Y detrás de él en este momento se escondía,
tirado en la tierra, el cuatrero Rudolph Kauters. Sus varoniles cejas se
fruncieron con aire sombrío, mientras contemplaba, tumbado, la huella de la
bota de William, impresa con nitidez sobre la hierba húmeda de los bosques
australianos.
—Aunque tenga que recorrer cinco verstás a
la hora (por cierto, ¿por qué no “millas o “yardas?”) —susurraba el cuatrero—,
quiero encontrar la pista de este viejo zorro.
Y Bloker, que había escuchado tras de sí el
susurro, saltó detrás de un árbol, que resultó ser un eucalipto, y se
escondió... Al ver a Rudolph, que se arrastraba por la hierba, se echó a la
cara el fusil y disparó. Y, llevándose las manos al pecho, el honrado cuatrero
cayó al suelo dando vueltas.
—¡Jo,
jo! —rompió a reír a carcajadas William—.

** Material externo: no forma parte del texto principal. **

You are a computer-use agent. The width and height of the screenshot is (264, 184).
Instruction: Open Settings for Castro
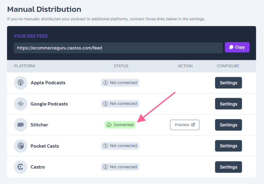(229, 167)

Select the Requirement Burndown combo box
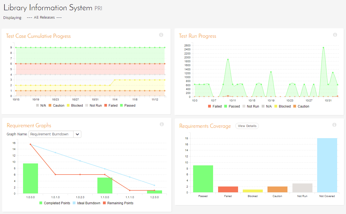click(51, 134)
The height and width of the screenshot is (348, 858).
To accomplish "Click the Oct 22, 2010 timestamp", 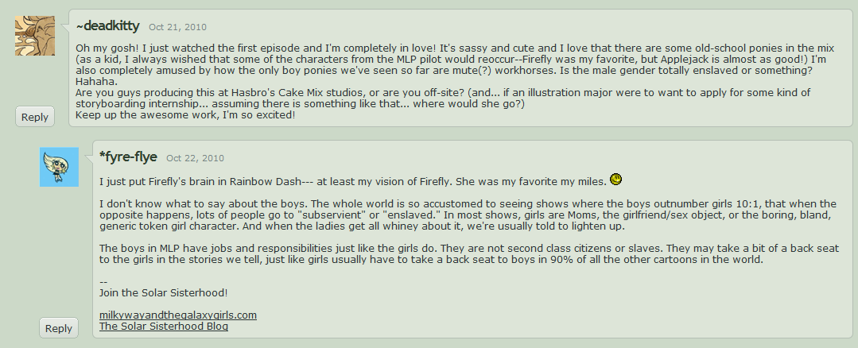I will pyautogui.click(x=195, y=158).
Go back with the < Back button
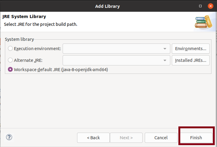 [93, 138]
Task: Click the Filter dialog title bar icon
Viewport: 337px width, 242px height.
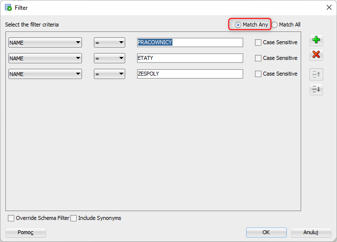Action: 8,8
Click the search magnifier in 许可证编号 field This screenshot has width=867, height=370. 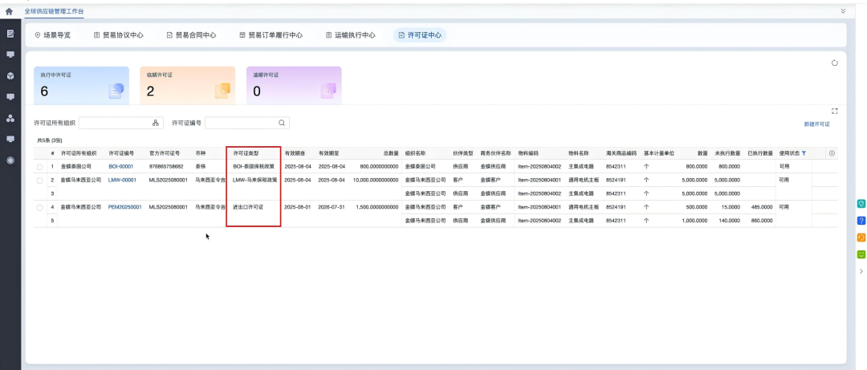[282, 123]
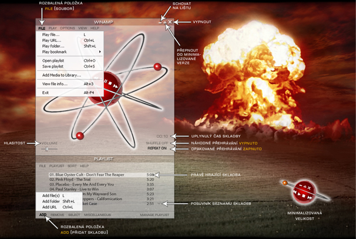
Task: Click the volume slider handle
Action: tap(47, 149)
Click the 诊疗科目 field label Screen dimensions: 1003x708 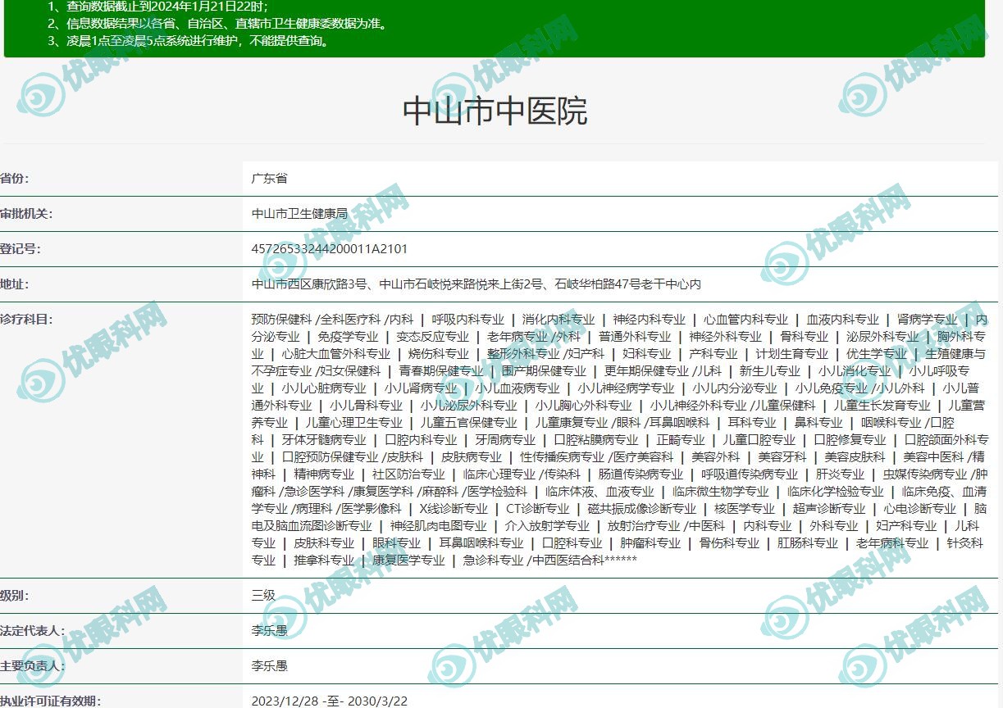pyautogui.click(x=26, y=320)
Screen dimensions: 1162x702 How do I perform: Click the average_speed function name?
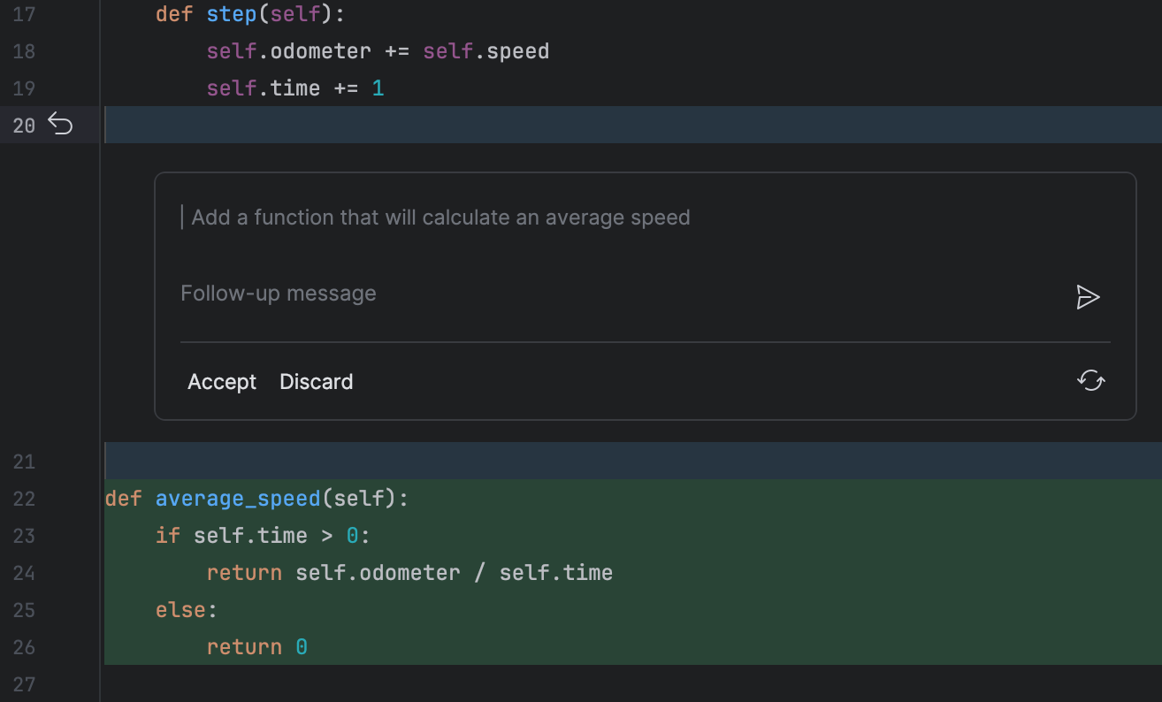[238, 499]
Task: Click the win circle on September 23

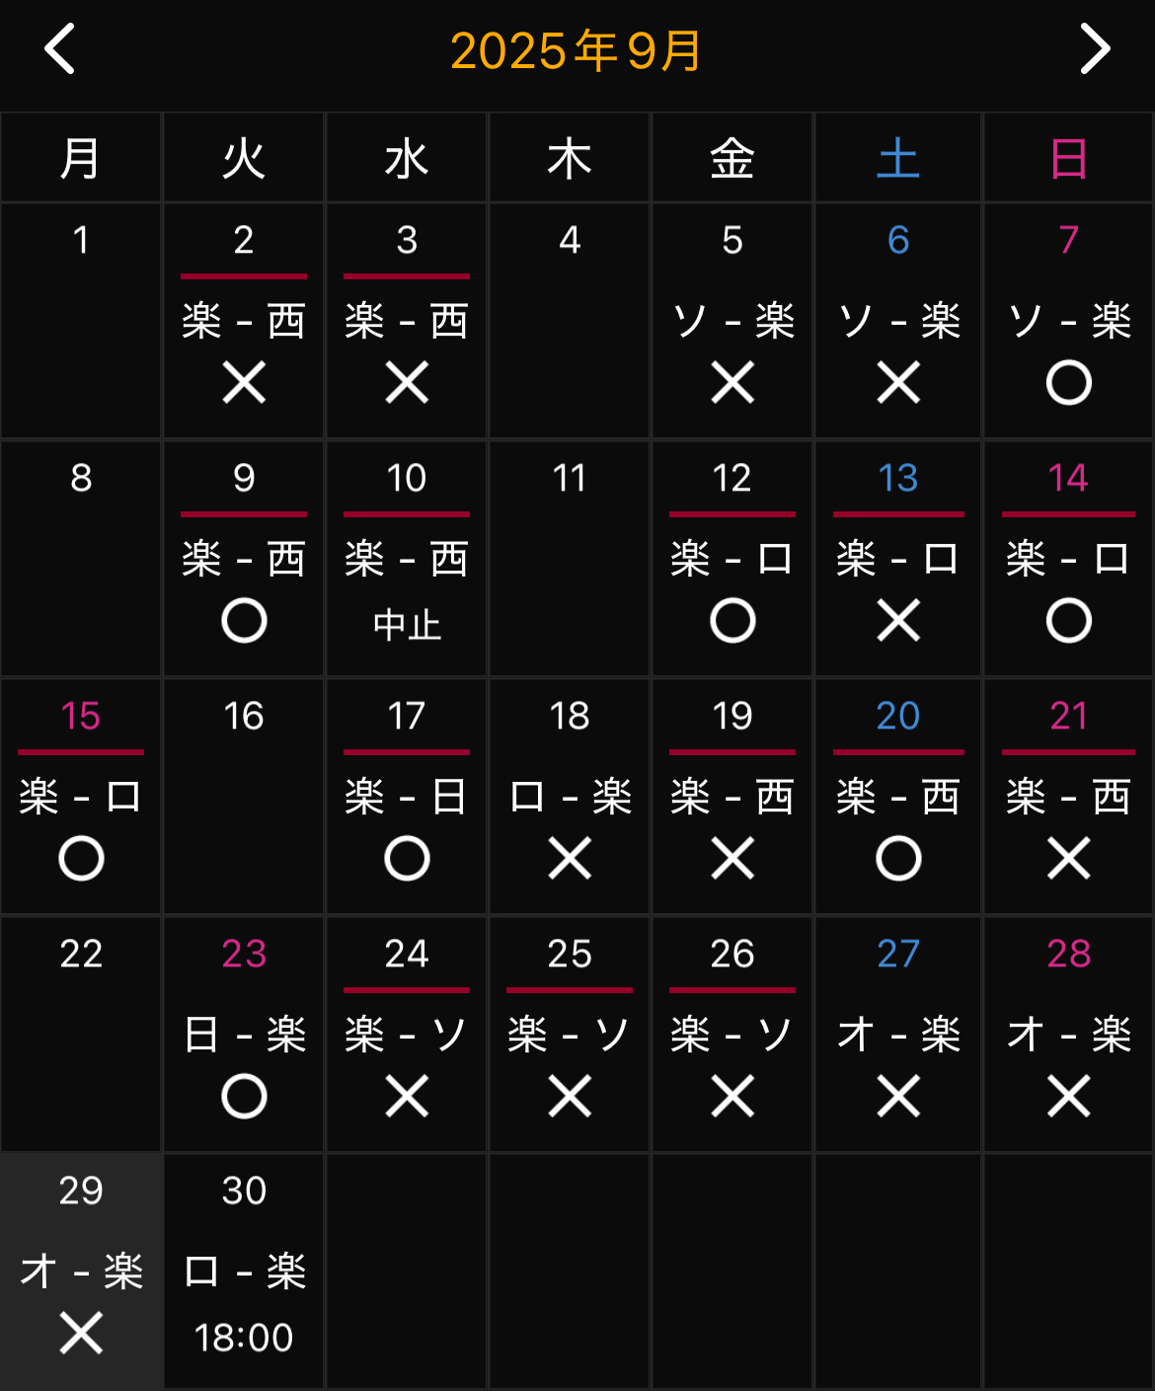Action: (244, 1096)
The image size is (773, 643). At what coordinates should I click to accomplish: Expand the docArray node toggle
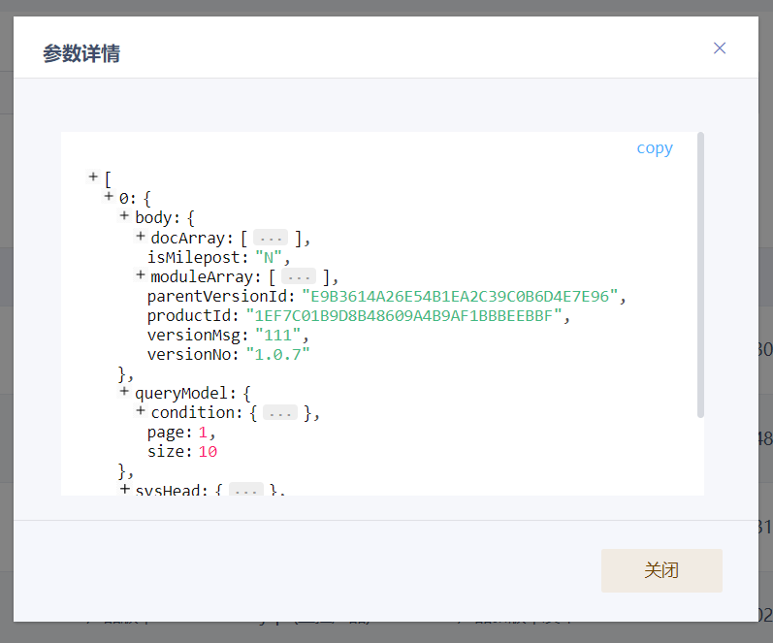tap(141, 237)
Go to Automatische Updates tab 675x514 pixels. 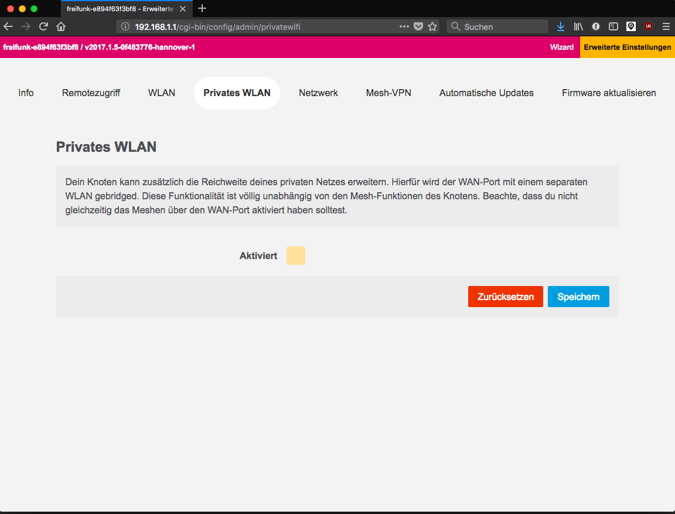486,93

Buen tiro. El día no pasó en balde, y el Viejo Bill se sintió satisfecho de sí
mismo...
—Bueno, los veinte minutos ya han pasado
—resonó como un trueno en un día raso la voz del maestro de aritmética—. ¿Habéis resuelto
todos ya el problema? A ver tú, Semión Pantalykin, dinos: ¿Qué campesino fue el
primero en llegar al punto B?
Y el pobre Pantalykin estuvo a punto de
decir, por supuesto, el primero en llegar a Santa Fe fue el villano Bloker
porque el cuatrero Kauters yacía con una bala en el pecho, agonizando solo
en el desierto, a la sombra del venenoso “árbol de la serpiente” de Australia.
Pero no dijo nada de eso, sino que con voz ronca replicó: “No lo he
resuelto..., no me ha dado tiempo”. Y en ese momento vio como un pedazo de cero
como una catedral de grande empezó a rodear su nombre en el cuaderno de notas.
—Estoy perdido —susurró Semión Pantalykin—.
Me veo repitiendo curso. Mi padre me va a arrancar la cabeza y ya me puedo ir
olvidando del fusil que me prometió y de la suscripción a la revista Vokrug
sveta , que me iba a pagar mi madre...
Y en ese momento, Pantalykin se empezó a
imaginar que estaba sentado en los restos del “árbol de la serpiente”... A sus
pies, las aguas turbulentas del río corrían embravecidas, bajo el castañear de
los dientes de los caimanes, y mientras tanto, desde el denso follaje, acechaba
un jaguar, dispuesto a saltar sobre él, porque el fuego que envolvía el árbol
ya se iba acercando al enfurecido animal...
—Estoy perdido...
Arkadi Averchenko, de Esquinas torcidas y otros cuentos.